## SHORT TASK A
From the well production update, list each product in the current production of the four Charlie Lake wells, along with its daily amount.
## SHORT TASK B
Continue the well production update, starting after its last sentence.

--- TEXT SHOWN ---

Production from the four wells is restricted due to the most recent
two wells exceeding current gathering infrastructure capacity. The
Company's plans to resume unrestricted operations remains unchanged
targeting early Q1 2025.
Current production from the four Charlie Lake wells is approximately 1,915 BOE
per day, including approximately 580 barrels per day of light crude
oil, 7.0 mmcf per day of conventional natural gas and 170 barrels
per day of natural gas liquids.
Montney
Bonterra's Montney asset is
located directly north of Grand Prairie, Alberta (Valhalla), on a contiguous 52 sections (33,280
acres) of land with 100 percent working interest. The Company is
pleased to announce updated results from both of its Montney wells, both of which are exceeding
internal expectations. In the fourth quarter of 2024 new
compression was added and brought online to better service the
Company's two Montney wells in the
area.

--- DATA SEGMENT ---

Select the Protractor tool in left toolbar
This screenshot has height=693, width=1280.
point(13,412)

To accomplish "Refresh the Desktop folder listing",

---

## EXERCISE ANSWER A
- Light crude oil: approximately 580 barrels per day
- Conventional natural gas: 7.0 mmcf per day
- Natural gas liquids: 170 barrels per day

## EXERCISE ANSWER B
Bonterra's first Montney well
(the "4-3 well") is currently producing approximately 725 BOE per
day, including approximately 205 barrels per day of light crude
oil, 2.8 mmcf per day of conventional natural gas and 65 barrels
per day of natural gas liquids. To date, the 4-3 well has
cumulatively produced 43,500 barrels of light crude oil, 355 mmcf
of conventional natural gas and 10,100 barrels of natural gas
liquids over a 10 month period, of which the majority of the
producing time has been restricted.
The Company is pleased with the results of its
second Montney well (the "102/4-28 well"), which continues to
clean up, and has recently been brought inline flowing
unrestricted. A seven day raw production rate of 570 BOE per day,
including approximately 400 barrels per day of light crude oil and
1.0 mmcf per day of raw conventional natural gas has been achieved.
The 102/4-28 well was drilled to a total measured depth of
approximately 5,500 metres, including a horizontal leg of 3,350
meters for $3.4 million, and was
completed in Q3 2024 with 182 individual stages for $4.9 million.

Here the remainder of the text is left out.